Saturday, August 20

 

Pacific Film Archive calendar: September-October

The next calendar for Berkeley's Pacific Film Archive looks very enticing. In addition to the focus on British Silent Cinema that I mentioned in my last entry (which will include Hitchcock's Downhill, which he made directly after his more well-known The Lodger), there's work by Derek Jarman, Peter Kubelka, Elem Klimov and Larissa Shepitko, and a September 11 theatrical premiere of the great maverick director Rob Nilsson's new film Security, which won the Audience Choice Award at the 2005 Greencine Online Film Festival.

Labor day weekend provides a double-bill in the A Theatre Near You "non series" (as Robert Davis called it) meant to provide Berkeley residents opportunities to see new touring film prints that otherwise wouldn't make it to the East Bay. Well, Au Hasard Balthazar, which they played this past May, never made it to the Frisco side either, and now they're showing another monumental Bresson work that hasn't played anywhere around in years: Pickpocket (in fact, I'm pretty sure the PFA is the last place to have screened a print of the Dostoevsky-inspired film). The bill is filled out with Orson Welles' Confidential Report.

The excellent traveling series curated by Alla Verlotsky and Kent Jones, Films From Along the Silk Road, makes another swing through the Bay Area, featuring five of the six features (unfortunately not my favorite, Kairat) that played the Yerba Buena Center in May 2004, including the vivid epic The Fall of Otrar, as well as ten more films that didn't make it to the Frisco event. Most of them are either newer of older than the selections from the 1970's and 1990's that played at Yerba Buena. Especially exciting is a 1928 silent film from the region called The Roof of the World. The series plays most Thursdays and Fridays throughout September, timed to coincide with a conference regarding the region being held on the UC Berkeley campus that month.
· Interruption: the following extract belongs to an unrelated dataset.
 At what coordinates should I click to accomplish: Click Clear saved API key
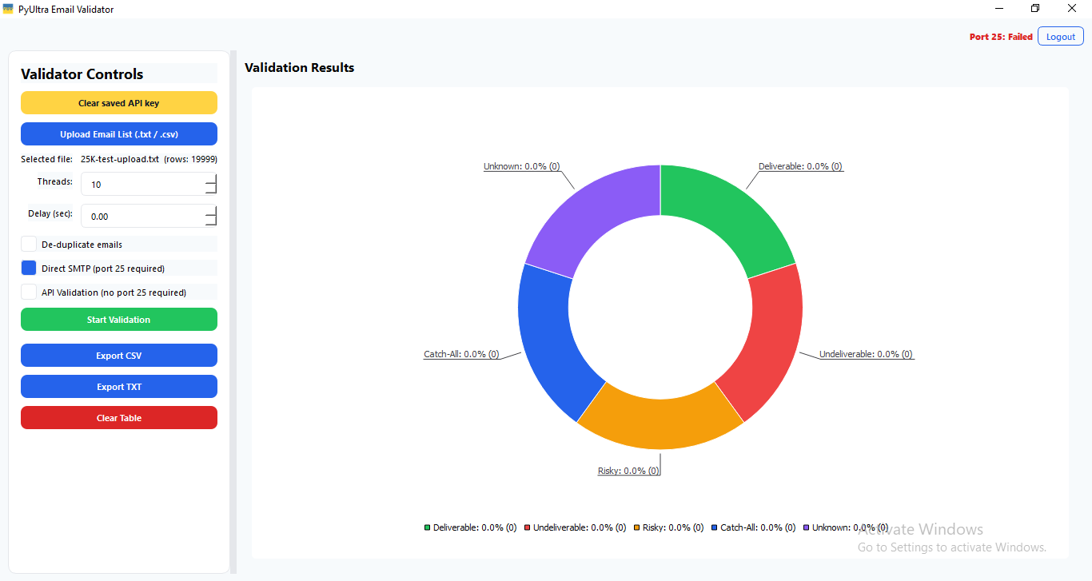coord(118,102)
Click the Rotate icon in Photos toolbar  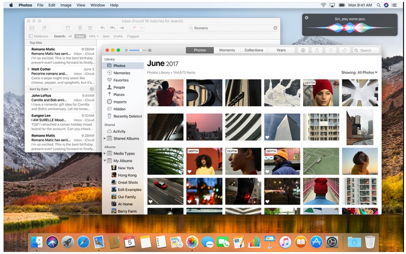[x=345, y=50]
What I'm personally most excited about, however, is October's tie-in with the San Francisco Opera's upcoming premiere of the new John Adams / Peter Sellars opera, Doctor Atomic. Steve Seid has plucked films from diverse genres, countries and time periods to build a fascinating cross-section of film in the nuclear age. Everything from 1947 Hollywood's The Beginning or the End? to Akira Kurosawa's I Live in Fear to Bruce Conner's Crossroads (pictured) to the Adam Curtis BBC series Pandora's Box is included. I'm going to be busy.

On an unrelated note: according to the ever-reliable Lincoln Spector, several of the Harold Lloyd films playing at the Castro this week will include live musical accompaniment after all: starting with tomorrow's Welcome Danger (though not Why Worry?), and continuing with Monday's Hot Water, Wednesday's shorts program, and Thursday's Grandma's Boy. As much as I love Harold Lloyd, I must admit I felt a bit disappointed at the prospect of seeing his films with musical tracks attached to the print, especially while having to look at an unused Wurlitzer organ in the middle of the Castro stage. I'm glad to learn I was prematurely pessimistic!

Comments:
Neat! Have you gotten a chance to see Ermek Shinarbaev's Revenge yet? Of the films that I caught at the Walter Reade Reade run, I found that to be the most thematically rich and novelistic (based on the book by Anatoly Kim), although it seemed to have suffered from its "epicness". The entire back history of Koreans being force marched out of Russia by Stalin and eventually settling in Kazakhstan is quite interesting too.
 
I haven't seen that one, acquarello. With your recommendation, it's now my highest priority of the series. Thanks for dropping by my site!